Abe V Rotor
To catch an antlion is a unique skill we children in the province learned from old folks. It’s really nothing of value; it’s just a game, and it’s the joy of catching the subterranean insect by baiting it with another ant lion. Antlion is the larva of a Neuropteran that builds a pit trap in sandy soil under the stairs, around the house or in some corners of the field that is dry and sandy. The pit is funnel-shaped, one inch or two across, and at least an inch deep at the center where under it resides the hairy monster the size of sesame seed. There it patiently waits for an unwary ant or other insects that fall into it. As the victim struggles to get out from the loose sand pit, the antlion subdues it with a large pair of mandible, drags it down under to become its meal.

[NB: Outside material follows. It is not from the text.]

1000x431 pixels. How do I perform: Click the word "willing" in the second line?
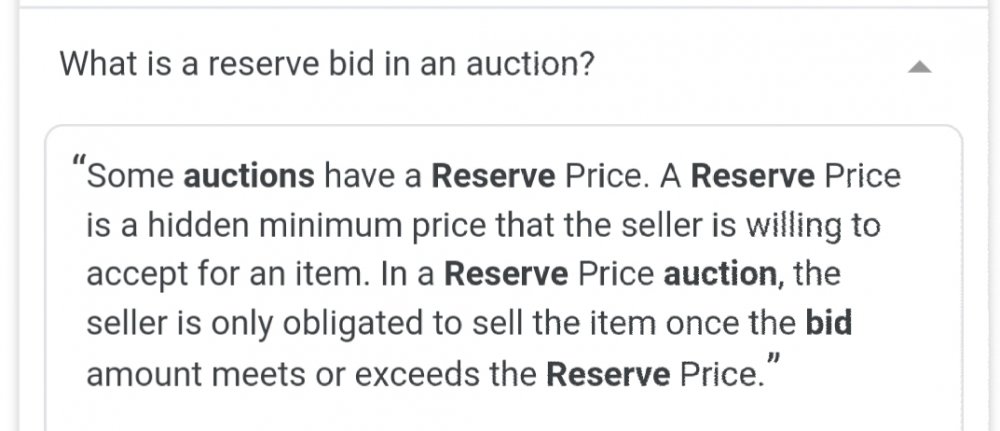tap(781, 227)
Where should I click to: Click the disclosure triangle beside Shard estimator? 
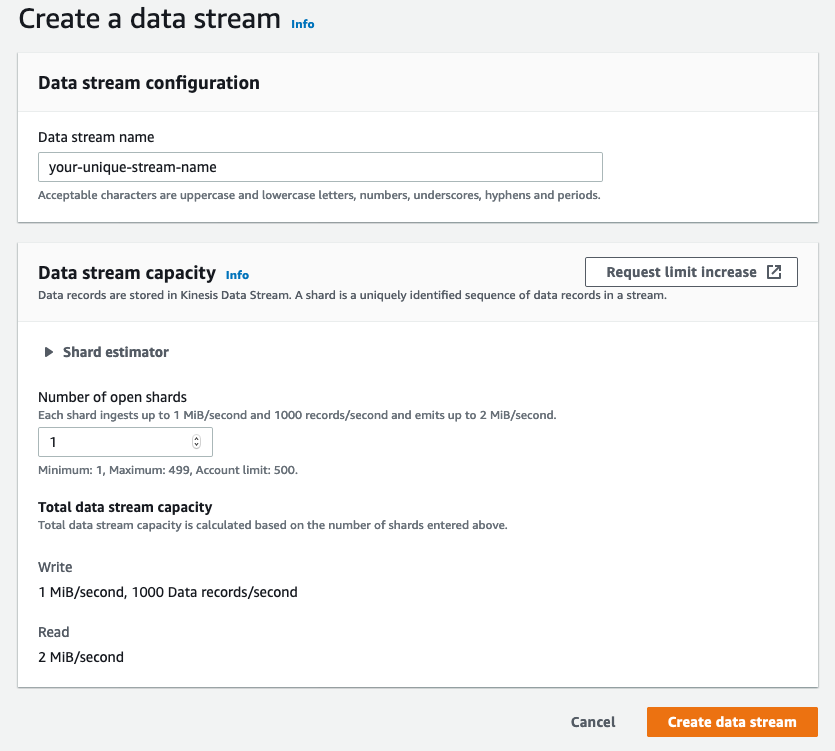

Happy kids that we were, we would tie a live antlion with a strand of hair around its mandibles, and “fish” other antlions. First, we look for pits with occupants. To know it, we tease the occupant by causing a little landslide, and when we see sand particles being thrown back by the occupant in an attempt to repair the pit, we prepare the decoy. We let it dive into the middle of the pit where it is met by the inhabitant, and responding to the invasion, attacks and clings on it. We would then hoist both decoy and catch. The rule is that he who fished more won, and poor antlions we caught had to build new nests after we had thrown them back into the ground.
Antlions, I learned many years later, are beneficial insects because they devour destructive insects such as red ants. Red ants protect aphids and mealy bugs through symbiosis, and so by doing, help the latter multiply and destroy crops. The antlion metamorphoses into a beautiful adult, a fly a little larger than the mayfly (Order Ephemeroptera), into beautiful kaleidoscopic colors under the sun or under a lamp shade.